Дело в том, что к этому времени Второе (земское) ополчение, сформированное осенью 1611 года в Нижнем Новгороде князем Д. М. Пожарским и посадским старостой К. Мининым, установило контроль над большей частью территории Российского государства. Правда, Первое ополчение из-за разногласий между его руководителями теряло силу (отряды Заруцкого вообще ушли из лагеря), и казалось, что корпус гетмана Ходкевича, спешивший с обозами на подмогу осажденным, ус пешно выполнит свою миссию. Однако 20 августа, опередив Ходкевича на сутки, к Москве подошли основные силы Пожарского. Тяжелейшее сражение длилось три дня, с 22 по 24 августа (по старому стилю), причем в решающий момент воины обоих ополчений бились вместе. Победа была на стороне россиян: Ходкевич, понеся весьма чувствительные потери, вынужден был поспешно отступить. Большая часть его обоза с провиантом досталась русским ополченцам. А главное, польсколитовский гарнизон в Москве не получил ни продовольствия, ни боеприпасов. Именно это ожесточенное сражение, по единодушному мнению специалистов, стало решающим в кампании 1612 года. Судьба интервентов в Москве была предрешена, лишь время и погода определили дату капитуляции[3].



Переговоры о ней постоянно возобновлялись. Шли они и 22 октября (по старому стилю), когда один из отрядов ополченцев попытался ворваться в Китай-город. После непродолжительного боя (скорее, серии небольших столкновений) ополченцы заняли вторую по значимости часть укреплений российской столицы. Гарнизон Речи Посполитой отступил в Кремль. Был ли этот эпизод решающим в военном отношении событием в ходе освобождения Москвы, ее «очищения», как говорили современники Смуты? Предопределил ли он «окончание Смутного времени в 1612 г.»? Очевидно, нет.

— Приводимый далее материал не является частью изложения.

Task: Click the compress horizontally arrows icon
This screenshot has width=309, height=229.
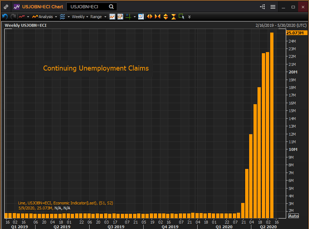Action: coord(157,17)
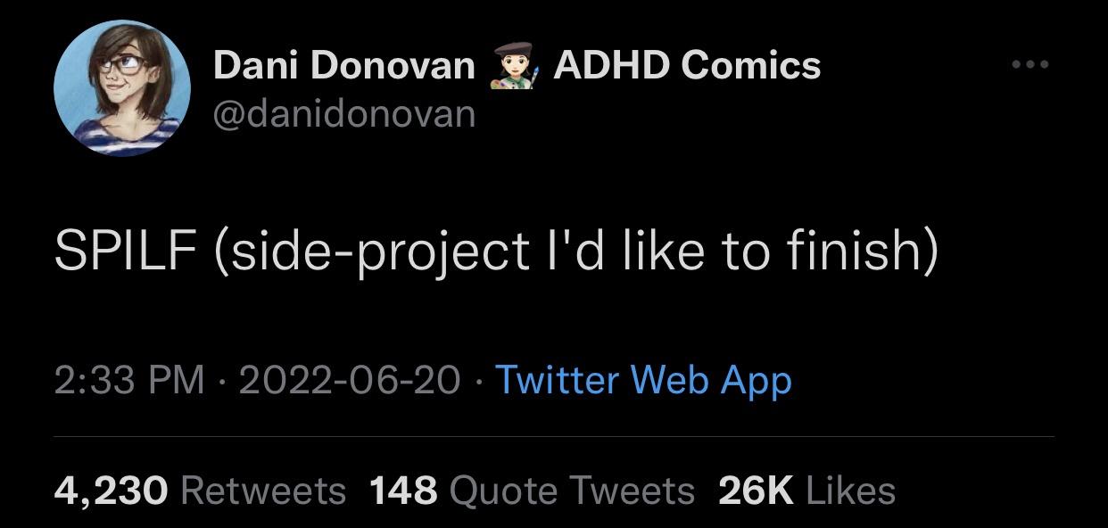Viewport: 1108px width, 528px height.
Task: Click the artist emoji in the display name
Action: (x=514, y=67)
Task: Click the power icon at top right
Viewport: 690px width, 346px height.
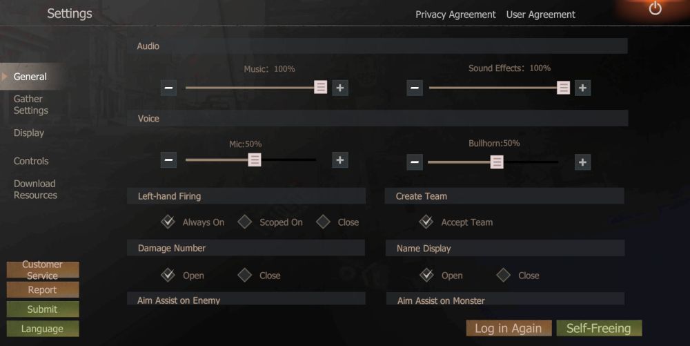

Взятие Китай-города 22 октября приблизило и то, и другое, но вовсе не этот штурм был кульминацией освободительного движения.

26 октября (5 ноября по новому стилю) командование гарнизона интервентов подписало капитуляцию, выпустив тогда же из Кремля московских бояр и других знатных лиц. На следующий день гарнизон сдался: один из полков вышел в таборы Трубецкого (вопреки условиям капитуляции казаки убили большинство солдат), другой — в лагерь Пожарского.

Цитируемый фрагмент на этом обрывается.